Fife admitted that Scotland began too slowly against England, but said he and his team-mates took confidence from the way in which they fought back to lead at half-time. “It was a pretty poor start by us. They came out pretty fast and the first ten or 15 minutes did not go our way at all. But we came together and managed to get that out of our system and then really put the heat on them.
“It was a fast start, but we scrambled well and we didn’t give penalties away, which we did in the last few games. We definitely ended the half on top and were in a good place going into the second half. But we lost an early try, and that was disappointing.
“We were in a great place going in at half-time. We were trying to relax a little bit, because you can’t keep that up for a whole 80 minutes. At half-time, you take a few minutes to yourself and then hopefully come out firing. At that time, we just said we had to keep going as we finished the first half.
“There was definitely an improvement. It just makes next week even bigger than it was going to be.”
Inevitably after home defeats to Wales and Italy and away losses in Paris and now London, there is a doubt about how confident Scotland can possibly feel against Ireland – but Fife insisted the squad would not let their heads go down. “You can’t have that,” he said. “We go into every game with our heads up, knowing that we can beat anyone. Obviously it’s not gone our way, but we’re getting there and just have to stay confident.
“We’re a really tight team. We like to stay tight. We win as a squad and we lose as a squad. Vern [Cotter, the head coach] is trying to get that into us, and Greig [Laidlaw, the captain] is really good at it.
“Every player just has to go and look at what happened and how to improve.
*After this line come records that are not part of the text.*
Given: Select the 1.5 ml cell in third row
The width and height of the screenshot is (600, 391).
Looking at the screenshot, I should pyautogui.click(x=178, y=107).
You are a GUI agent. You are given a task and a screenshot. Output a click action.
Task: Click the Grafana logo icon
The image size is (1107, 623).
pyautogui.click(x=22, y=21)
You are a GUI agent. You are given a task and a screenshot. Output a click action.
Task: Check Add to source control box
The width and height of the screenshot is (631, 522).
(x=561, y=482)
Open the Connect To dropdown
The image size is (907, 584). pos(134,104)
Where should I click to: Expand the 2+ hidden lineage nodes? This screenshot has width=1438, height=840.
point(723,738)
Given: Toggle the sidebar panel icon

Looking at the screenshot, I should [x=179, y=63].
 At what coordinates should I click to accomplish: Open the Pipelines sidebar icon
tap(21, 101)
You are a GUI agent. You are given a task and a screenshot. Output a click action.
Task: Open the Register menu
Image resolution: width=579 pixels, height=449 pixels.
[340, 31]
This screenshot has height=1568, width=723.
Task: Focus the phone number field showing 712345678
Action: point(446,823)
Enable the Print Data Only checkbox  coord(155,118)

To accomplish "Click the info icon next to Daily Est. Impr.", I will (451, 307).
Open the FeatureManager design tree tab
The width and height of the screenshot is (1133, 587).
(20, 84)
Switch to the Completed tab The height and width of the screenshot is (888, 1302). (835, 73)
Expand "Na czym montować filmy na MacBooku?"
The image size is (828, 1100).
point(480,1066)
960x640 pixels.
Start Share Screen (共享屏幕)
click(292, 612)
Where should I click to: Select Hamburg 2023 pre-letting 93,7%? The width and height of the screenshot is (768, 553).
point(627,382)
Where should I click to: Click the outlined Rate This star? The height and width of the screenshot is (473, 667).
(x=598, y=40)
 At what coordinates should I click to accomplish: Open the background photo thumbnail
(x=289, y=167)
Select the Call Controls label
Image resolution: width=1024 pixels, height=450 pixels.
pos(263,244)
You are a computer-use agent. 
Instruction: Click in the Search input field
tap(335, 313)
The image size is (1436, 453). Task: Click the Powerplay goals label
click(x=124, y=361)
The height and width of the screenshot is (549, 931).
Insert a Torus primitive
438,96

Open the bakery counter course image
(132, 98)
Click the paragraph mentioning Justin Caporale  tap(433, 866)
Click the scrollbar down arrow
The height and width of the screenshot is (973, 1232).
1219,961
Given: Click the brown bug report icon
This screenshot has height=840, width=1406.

During the week you look at your performance. Every day you train you look back at your own stuff, and he’s quite big on that.
“He always says our strength is in numbers: if we can stay as a group we can win as a group. [Against England] I thought we were much better than we have been, but obviously it’s still not quite there.”
Scotland were 7-0 down after five minutes when a Jonathan Joseph try was converted by George Ford, but fought back to level through a Mark Bennett score, with Laidlaw adding the two points. Ford restored England’s lead, but two more penalties from Laidlaw gave Scotland a 13-10 half-time advantage.
England improved after the break, and were ahead within four minutes when Ford touched down and converted. The same player stretched the lead to 20-13 with half an hour to play, and although Scotland continued to play attacking rugby, the home team had the last word five minutes from time when Jack Nowell touched down for the last score.